Heine Fri, 2014/10/31 - 21:57
This is intended a comment on Acquia's Learning from hackers a week after the Drupal SQL Injection announcement, but mollom prevents me from posting it there. In it, scor asks:
An open question is whether the SQL injection vulnerability was exploitable via some vector other than via the user login form.
Absolutely! Paths accessible to anonymous users that take user data to a query are all vulnerable. POSTs to the login form are not necessary. Examples:
System batch processing
The path to the batch system is accessible to anonymous users, because the page does access checks after doing a SQL query. This SQL query accepts an id from the request. Either GET or POST works. Depending on your PHP configuration, even COOKIE can be used.
If one prefers, and is able to upload files to the site, a slightly modified query is able to cause this file to be executed.

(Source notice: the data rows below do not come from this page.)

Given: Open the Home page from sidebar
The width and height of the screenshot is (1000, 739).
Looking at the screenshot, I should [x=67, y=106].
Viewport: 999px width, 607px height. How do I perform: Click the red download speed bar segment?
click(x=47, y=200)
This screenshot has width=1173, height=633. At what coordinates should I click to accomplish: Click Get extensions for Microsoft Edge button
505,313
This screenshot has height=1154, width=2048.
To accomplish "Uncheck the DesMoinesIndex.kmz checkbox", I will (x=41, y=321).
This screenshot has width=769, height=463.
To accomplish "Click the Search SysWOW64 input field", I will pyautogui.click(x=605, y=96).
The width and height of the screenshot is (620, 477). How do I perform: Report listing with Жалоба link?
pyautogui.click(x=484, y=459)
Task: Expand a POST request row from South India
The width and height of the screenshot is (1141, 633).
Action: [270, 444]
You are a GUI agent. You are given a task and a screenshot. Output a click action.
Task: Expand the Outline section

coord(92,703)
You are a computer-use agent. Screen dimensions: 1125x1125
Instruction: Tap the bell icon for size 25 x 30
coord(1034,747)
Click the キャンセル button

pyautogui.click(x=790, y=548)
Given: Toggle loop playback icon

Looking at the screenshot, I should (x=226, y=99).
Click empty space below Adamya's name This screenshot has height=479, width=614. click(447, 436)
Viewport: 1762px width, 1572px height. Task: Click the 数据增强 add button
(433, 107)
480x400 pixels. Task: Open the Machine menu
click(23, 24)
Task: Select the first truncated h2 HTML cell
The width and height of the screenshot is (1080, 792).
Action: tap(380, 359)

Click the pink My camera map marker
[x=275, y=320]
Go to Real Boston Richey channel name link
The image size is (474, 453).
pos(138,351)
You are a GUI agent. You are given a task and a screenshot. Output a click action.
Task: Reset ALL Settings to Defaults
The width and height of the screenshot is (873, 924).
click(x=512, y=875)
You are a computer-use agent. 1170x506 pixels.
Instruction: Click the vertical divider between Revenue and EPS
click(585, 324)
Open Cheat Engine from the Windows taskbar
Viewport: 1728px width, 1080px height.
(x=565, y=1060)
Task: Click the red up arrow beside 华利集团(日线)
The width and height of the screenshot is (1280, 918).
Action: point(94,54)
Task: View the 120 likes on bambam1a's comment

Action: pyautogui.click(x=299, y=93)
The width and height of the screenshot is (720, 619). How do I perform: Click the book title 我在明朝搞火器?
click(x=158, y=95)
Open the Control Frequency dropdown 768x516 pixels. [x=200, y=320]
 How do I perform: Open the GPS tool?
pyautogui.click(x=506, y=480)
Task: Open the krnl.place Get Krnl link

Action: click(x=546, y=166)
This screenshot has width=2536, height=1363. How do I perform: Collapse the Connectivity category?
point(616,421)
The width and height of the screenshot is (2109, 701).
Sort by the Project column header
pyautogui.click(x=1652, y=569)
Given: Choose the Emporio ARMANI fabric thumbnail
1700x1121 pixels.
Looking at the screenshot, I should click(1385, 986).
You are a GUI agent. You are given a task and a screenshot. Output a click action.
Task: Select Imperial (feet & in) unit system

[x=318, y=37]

Alternatively, one could try to piggyback on the unserialize and execute a destructor.
Session handling code (COOKIE)
The default session handling code stores information in the database. It has to query on session values to obtain stored session information.
If the site uses HTTPS, a value from $_COOKIE is used in such a query. This value can be used to conduct a SQL injection attack. An exploit could result in uid 1 access to the site, possibly _without_ even having to insert a session into the db.
I haven't seen these, nor use of other potential avenues in the wild, but then again, I can only observe a small number of sites.
Comments
Thanks Heine for your
Submitted by scor (not verified) on Sat, 2014/11/01 - 01:22Thanks Heine for your research, and sorry about the Mollom trouble. On the bright side, I think your comment was well worth a blog post of its own! I've posted a link to this blog post from my blog post on acquia.com.
It's not clear in your post whether you have seen those vectors being exploited in the wild. I'd be curious to know if you or anyone else has seen them for real exploits.
Thank you. I have not seen
Submitted by Heine on Sat, 2014/11/01 - 07:22Thank you. I have not seen these and other avenues used in the wild atm. I've updated the post to say so.
There had been a proof of
Submitted by Fabianx (not verified) on Sun, 2014/11/02 - 01:09There had been a proof of concept code in the wild directly logging a user in as uid 1, but I don't remember if it used $_COOKIE.